Leider können nur die Großformate in den beiden kleinen Sälen zur vollen bildmäßigen Wirksamkeit gelangen. Die Kleinformate umspielen weniger gut beleuchtete Wände. Ideale Fernwirkung ist da weniger gewährleistet. Dennoch tun sich verblüffende Nachbarschaften auf - bis hinein in den benachbarten großräumigen Konzertsaal, der das Gefäßdesign der vorletzten Jahrhundertwende beherbergt. In den verglasten Wandeinbauten leuchten Porzellan und Steingut, Silber und Glas aus längst vergangenen Jahrzehnten. Und siehe da: Es ist die Formsprache einer ähnlich modernen Prägung!
Pierre Favres Percussions-Solos oder Cecil Taylors Piano-Eskapaden, Dave Hollands Bass oder Fred Frith als Multisolist - alle fanden sich in grafischen Chiffren wieder. Die Quartett-Formationen von George Coleman und Don Pullen bekamen ihre Markenzeichen. Zum Brasil Jazz von Hermeto Pascoal e Grupo fiel Troxler Folklore ein, und zum Sound der Gitarre Brad Shepiks eine ekstatische Vibration der Buchstaben. Der Funke sprang über auf die Cover von CDs und Kassetten, Videos und DVDs.
So etwas nennt man visuelle Kultur. Wir werden Zeugen einer schöpferischen Potenz, realisiert auf einer Insel der Seligen. Der eigenen Auftraggeber sein zu dürfen, Wunschtraum aller Aktiven. Für die gesellschaftliche Öffentlichkeit beschämend genug - weit und breit war und ist kein kommerzieller Auftrag für Ähnliches erkennbar. Das einst blühende Biotop der Plakatszene ist im alles Musische negierenden Klima der Marktradikalität längst verdorrt. Was gerade in der Schweiz einmal von Namen wie Herbert Leupin und Donald Brun in oft erholsam heiterer Diktion auf den Wänden großer Einkaufscenter oder Rathäuser zelebriert wurde - inzwischen ist es längst mausetot gespart. Sie schafften es einmal bis in die Kasseler Documenta-Ausstellungen. Heute ist solcherart gängiges Qualitätsplakat so gut wie exkommuniziert aus dem Verbund der heiligen Künste.

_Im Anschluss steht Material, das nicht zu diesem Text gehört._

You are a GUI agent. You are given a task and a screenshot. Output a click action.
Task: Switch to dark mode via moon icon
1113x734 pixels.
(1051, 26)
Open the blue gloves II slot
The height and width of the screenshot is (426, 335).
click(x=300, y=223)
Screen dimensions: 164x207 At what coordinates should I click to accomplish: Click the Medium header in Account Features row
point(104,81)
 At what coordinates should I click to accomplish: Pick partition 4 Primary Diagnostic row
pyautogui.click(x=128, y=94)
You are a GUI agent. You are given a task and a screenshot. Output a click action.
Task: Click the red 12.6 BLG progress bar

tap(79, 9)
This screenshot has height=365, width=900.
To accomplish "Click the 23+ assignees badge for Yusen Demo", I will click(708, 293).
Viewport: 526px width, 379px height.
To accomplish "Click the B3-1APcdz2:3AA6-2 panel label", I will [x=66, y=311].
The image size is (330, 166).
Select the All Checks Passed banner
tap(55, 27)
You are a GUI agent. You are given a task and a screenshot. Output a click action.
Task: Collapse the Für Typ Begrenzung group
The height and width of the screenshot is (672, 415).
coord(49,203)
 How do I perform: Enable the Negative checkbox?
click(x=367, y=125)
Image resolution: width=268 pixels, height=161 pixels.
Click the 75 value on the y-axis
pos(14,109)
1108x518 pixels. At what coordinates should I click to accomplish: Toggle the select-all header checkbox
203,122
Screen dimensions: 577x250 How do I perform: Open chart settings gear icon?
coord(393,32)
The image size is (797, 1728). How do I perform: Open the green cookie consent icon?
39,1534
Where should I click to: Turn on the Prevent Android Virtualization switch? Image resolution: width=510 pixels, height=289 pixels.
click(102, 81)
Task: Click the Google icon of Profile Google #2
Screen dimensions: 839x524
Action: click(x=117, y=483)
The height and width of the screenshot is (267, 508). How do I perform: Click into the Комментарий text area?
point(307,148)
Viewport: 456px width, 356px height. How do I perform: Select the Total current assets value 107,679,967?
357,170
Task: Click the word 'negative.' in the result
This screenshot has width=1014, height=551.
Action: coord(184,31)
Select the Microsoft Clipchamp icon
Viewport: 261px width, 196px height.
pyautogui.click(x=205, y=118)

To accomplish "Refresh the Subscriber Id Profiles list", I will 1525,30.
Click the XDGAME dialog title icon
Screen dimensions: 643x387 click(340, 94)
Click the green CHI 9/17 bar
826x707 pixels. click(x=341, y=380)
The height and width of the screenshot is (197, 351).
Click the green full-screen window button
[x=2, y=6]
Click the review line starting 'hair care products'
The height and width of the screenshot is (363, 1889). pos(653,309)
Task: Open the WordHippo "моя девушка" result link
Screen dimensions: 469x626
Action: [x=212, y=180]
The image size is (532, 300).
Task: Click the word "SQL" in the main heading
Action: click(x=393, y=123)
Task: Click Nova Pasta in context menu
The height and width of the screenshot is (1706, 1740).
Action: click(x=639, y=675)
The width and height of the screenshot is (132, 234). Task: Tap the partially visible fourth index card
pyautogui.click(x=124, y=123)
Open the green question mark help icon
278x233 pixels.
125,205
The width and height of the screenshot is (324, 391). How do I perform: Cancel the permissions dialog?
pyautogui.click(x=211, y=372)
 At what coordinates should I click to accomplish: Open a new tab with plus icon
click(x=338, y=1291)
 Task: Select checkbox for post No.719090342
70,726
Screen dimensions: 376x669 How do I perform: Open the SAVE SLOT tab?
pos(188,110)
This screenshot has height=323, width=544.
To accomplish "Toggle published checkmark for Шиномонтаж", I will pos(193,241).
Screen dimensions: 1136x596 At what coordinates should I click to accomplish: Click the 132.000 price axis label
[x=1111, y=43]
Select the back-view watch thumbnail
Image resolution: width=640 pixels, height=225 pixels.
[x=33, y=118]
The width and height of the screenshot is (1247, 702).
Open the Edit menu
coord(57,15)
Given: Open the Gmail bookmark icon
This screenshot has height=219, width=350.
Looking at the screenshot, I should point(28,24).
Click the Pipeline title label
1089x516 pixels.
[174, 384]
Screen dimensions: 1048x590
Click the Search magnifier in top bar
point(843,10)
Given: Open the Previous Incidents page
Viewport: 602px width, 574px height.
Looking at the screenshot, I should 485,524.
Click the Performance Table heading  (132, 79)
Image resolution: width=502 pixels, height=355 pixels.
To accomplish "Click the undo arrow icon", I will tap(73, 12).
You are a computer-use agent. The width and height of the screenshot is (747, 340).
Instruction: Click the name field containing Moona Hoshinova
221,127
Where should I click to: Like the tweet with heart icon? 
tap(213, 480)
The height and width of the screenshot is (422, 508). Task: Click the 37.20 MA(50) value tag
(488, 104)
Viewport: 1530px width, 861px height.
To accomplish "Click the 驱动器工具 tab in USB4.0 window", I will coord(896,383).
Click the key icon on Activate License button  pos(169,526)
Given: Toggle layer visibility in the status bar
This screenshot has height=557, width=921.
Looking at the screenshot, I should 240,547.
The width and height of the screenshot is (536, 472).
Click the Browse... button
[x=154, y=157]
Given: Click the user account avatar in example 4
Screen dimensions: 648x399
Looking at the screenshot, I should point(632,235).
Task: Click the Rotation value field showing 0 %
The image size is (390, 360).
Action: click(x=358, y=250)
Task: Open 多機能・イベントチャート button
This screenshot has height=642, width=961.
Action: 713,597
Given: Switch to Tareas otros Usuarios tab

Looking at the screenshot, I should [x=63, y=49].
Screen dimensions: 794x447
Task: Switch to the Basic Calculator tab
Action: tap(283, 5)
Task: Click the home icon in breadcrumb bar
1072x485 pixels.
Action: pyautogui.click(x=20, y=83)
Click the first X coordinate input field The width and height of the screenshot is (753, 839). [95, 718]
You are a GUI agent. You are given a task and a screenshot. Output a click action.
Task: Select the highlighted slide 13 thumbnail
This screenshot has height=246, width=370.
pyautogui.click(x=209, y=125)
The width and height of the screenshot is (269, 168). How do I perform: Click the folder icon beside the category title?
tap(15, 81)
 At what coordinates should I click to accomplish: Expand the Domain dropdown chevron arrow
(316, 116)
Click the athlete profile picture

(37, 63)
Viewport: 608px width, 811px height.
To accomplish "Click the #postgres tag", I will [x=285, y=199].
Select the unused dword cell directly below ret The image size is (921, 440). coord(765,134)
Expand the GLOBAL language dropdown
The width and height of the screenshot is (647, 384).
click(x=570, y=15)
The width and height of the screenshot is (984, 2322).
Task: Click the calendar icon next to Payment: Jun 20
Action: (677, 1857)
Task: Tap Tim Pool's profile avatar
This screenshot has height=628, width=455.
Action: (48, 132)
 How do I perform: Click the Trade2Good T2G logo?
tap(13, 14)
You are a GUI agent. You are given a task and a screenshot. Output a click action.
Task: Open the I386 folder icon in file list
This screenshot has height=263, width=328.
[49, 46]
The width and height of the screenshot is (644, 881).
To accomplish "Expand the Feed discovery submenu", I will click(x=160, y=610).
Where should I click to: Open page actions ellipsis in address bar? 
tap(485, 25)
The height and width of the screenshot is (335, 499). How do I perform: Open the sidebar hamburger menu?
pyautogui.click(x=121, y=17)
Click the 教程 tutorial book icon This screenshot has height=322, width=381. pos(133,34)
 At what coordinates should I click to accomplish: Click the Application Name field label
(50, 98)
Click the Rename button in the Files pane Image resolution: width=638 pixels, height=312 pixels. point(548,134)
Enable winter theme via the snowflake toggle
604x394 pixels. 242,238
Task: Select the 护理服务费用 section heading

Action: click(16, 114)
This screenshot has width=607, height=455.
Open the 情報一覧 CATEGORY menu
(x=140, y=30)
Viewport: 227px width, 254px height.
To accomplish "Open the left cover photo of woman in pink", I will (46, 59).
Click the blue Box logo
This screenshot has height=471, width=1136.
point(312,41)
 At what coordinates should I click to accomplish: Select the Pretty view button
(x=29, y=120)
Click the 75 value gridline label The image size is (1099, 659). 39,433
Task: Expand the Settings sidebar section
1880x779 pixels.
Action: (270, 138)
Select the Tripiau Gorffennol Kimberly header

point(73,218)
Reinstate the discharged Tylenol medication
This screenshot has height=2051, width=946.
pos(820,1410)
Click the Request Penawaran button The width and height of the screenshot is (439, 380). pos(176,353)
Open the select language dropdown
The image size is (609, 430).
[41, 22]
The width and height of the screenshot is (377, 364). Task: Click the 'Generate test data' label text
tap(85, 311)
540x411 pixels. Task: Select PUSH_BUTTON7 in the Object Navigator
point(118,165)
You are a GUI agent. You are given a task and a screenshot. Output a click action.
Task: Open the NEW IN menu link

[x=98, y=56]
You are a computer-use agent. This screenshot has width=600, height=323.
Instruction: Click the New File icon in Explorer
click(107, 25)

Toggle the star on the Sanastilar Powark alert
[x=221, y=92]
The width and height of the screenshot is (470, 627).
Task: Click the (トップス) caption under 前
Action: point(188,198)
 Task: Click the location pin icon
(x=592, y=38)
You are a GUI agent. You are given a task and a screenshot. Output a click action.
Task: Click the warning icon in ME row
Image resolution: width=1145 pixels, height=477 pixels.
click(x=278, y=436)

Kein Wunder, dass der vereinsamte Einzelgänger Troxler spätestens ab Ende der 1990er Jahre den Schulterschluss mit seinen deutschen und österreichischen Berufskollegen suchte. Sie schufen dann gemeinsam die Dreiländerhoheit für den Wettbewerb »100 beste Plakate e.V.« Und Niklaus Troxler wurde für die Zeit bis 2007 zum allerseits verehrten Präsidenten gewählt. Im Zusammenhang damit hat er dann gleich im Jahr 2000 mit seiner Frau Ems Berlin als zweiten Wohnsitz gewählt. Das urbane Flair der Metropole als Kontrast zur heimatlichen Bergwelt hat sie wohl gereizt. »Es gefällt mir, wenn ich da arbeiten kann, wo ich zu Hause bin«, diesen seinen Spruch zitiert das Museum groß auf Seite 3 des 36-seitigen biografischen Bildheftes. Schüchterne Frage: Fühlt sich Troxler hier so zu Hause, dass es inzwischen Berlin-Plakate von ihm gibt?
Das immerhin städtische Bröhan-Museum kann man nur ermuntern, diese Flanke seiner Sammlungstätigkeit tatkräftig weiter zu pflegen. Da gibt es noch viel zu entdecken. Packen Sie es an!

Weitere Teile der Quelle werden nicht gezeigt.